Voto emocional vs. voto racional

            Aceptemos que las elecciones son mitad drama y mitad comedia, un hecho social transcendental, pero con apresuramiento y vehemencia formal. La ilusión por renovar y mejorar la realidad exige también serenidad y calma. Tiene mucho de militancia democrática y una porción de rutina cada cierto tiempo. La democracia es un acto de manifiesta igualdad: una persona, un voto que, a algunos, sobrevalorados por su cultura adquirida y competencia individual, les cuesta aceptar. Niegan que su voto valga lo mismo que el de otros electores con menos formación. Es un pensamiento de caciques, autoinvestidos de una autoridad ficticia que les otorga el derecho a pastorear a la ciudadanía según sus intereses.

            La derecha y la izquierda tradicionales conservan esos complejos de superioridad e inferioridad en sus trincheras mentales. La derecha cree que los votantes del otro lado son resentidos, ignorantes, envidiosos de sus bienes y dispuestos a la violencia.

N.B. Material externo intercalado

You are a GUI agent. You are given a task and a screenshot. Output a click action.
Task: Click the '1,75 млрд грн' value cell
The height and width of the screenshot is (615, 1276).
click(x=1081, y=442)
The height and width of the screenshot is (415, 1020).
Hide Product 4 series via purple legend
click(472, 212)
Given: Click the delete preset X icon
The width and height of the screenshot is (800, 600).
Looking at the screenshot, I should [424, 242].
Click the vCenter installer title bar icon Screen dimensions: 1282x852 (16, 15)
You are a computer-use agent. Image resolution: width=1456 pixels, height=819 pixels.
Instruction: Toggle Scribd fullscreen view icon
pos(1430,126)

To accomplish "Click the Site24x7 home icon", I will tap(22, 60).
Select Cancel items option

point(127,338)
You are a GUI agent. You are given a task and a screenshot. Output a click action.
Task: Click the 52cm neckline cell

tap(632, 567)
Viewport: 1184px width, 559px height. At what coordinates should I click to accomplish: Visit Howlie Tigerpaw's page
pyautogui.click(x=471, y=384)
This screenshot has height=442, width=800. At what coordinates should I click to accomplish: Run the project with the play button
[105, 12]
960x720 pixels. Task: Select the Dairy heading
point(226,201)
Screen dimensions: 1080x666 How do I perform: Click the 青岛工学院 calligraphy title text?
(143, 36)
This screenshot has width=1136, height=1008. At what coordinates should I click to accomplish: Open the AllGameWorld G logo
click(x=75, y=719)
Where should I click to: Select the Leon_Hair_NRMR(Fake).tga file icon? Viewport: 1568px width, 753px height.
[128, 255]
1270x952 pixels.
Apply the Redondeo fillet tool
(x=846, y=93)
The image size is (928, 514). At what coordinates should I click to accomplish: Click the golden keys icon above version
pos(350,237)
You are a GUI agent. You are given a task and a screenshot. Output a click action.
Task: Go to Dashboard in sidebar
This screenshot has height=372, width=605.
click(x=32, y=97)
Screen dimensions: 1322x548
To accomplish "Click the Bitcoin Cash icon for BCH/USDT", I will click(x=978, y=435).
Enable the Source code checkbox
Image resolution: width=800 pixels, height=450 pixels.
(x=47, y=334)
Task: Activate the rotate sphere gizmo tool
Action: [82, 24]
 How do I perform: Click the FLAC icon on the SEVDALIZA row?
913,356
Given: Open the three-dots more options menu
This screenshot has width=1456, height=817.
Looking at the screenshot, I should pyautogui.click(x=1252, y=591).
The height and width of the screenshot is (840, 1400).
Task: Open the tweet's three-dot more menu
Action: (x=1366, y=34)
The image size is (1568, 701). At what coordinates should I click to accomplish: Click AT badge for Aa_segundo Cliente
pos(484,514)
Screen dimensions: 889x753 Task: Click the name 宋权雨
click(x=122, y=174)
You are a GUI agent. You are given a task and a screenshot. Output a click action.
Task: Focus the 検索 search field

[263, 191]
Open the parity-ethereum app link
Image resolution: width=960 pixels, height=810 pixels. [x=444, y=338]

Y los de la izquierda piensan que los electores contrarios poseen una mente caduca y son guardianes de la desigualdad heredada de las fechorías de la historia, los que rechazan el progreso y los cambios. El sindicalismo militante, con su vetusta lucha de clases, se mueve por estos parámetros mentales. De este maniqueísmo -de buenos y malos, según se mire de un lado u otro- se deriva la dificultad del desarrollo democrático. Detrás de la impresión de que unos votan con la inteligencia y otros con las vísceras está la negación de que todos tienen sus razones y sus impulsos emocionales.  

            Hay un punto donde convergen la izquierda y la derecha doctrinarias: en la afirmación de que el voto nacionalista es puramente sentimental, de manera que sus seguidores se mueven solo por la pasión de la tierra y el rechazo del mundo exterior. Es un diagnóstico recurrente aún hoy en los mítines y declaraciones de los líderes españoles. También es común entre ellos y sus publicistas a sueldo la convicción de que la izquierda nacionalista es un oxímoron: imposible que vayan juntas ambas ideologías, proclaman. Y afirman que el nacionalismo es reaccionario y la izquierda su única alternativa. Qué viejo y casposo es el discurso que identifica el voto al PNV con el aldeanismo o el etnicismo. No hay en Euskadi, voto más urbano que el del PNV. ¿Cuántos siglos de evolución serán necesarios para que se caigan estos tópicos bobos que separan el voto en dos orillas, la racional y la emocional? Unos necesitan siglos de evolución para cambiar y otros un instante de humildad intelectual. 

            No menos tópica y falsa es la idea de que el voto socialista en Euskadi proviene de la población emigrante y el nacionalista de los apellidos vascos. O que el conocimiento del euskera da más votos a la izquierda abertzale. Estas y otras por el estilo son las peregrinas apelaciones que demostrarían la carga emocional que condicionan a los electores y por tanto su perversión. ¿Por qué los partidos y los politólogos no se dan un paseo por la realidad en vez de verla desde el gallinero?

            Las tecnologías globales aportan nuevos desafíos a la dualidad del votante. Hay un estilo de comunicación política que sabe que las razones sienten y que las emociones piensan y han decidido sacarle partido. Su contradicción absoluta es la posverdad, que algunos definen como “la mentira emotiva” y que en realidad es una deformación de la opinión pública mediante la exageración de los sentimientos. La exacerbación pasional no pertenece al universo de las emociones que las personas necesitamos para ser felices y seres plenos. La posverdad es la frustración nutrida de sentimientos de pérdida y de la negación de la decadencia de un modo añejo de entender el poder. En la práctica, es un predominio de los intereses económicos disfrazados de patriótica aristocracia frente a un mundo considerado inferior y al que se debe vencer y tutelar. Es un disfraz del más radical fascismo. Nadie que active su inteligencia sin desconexión con su paraíso emocional será víctima de la posverdad ni de las fake news. Mira por donde, lo que está en juego es la libertad y la ética del bien común. Como siempre.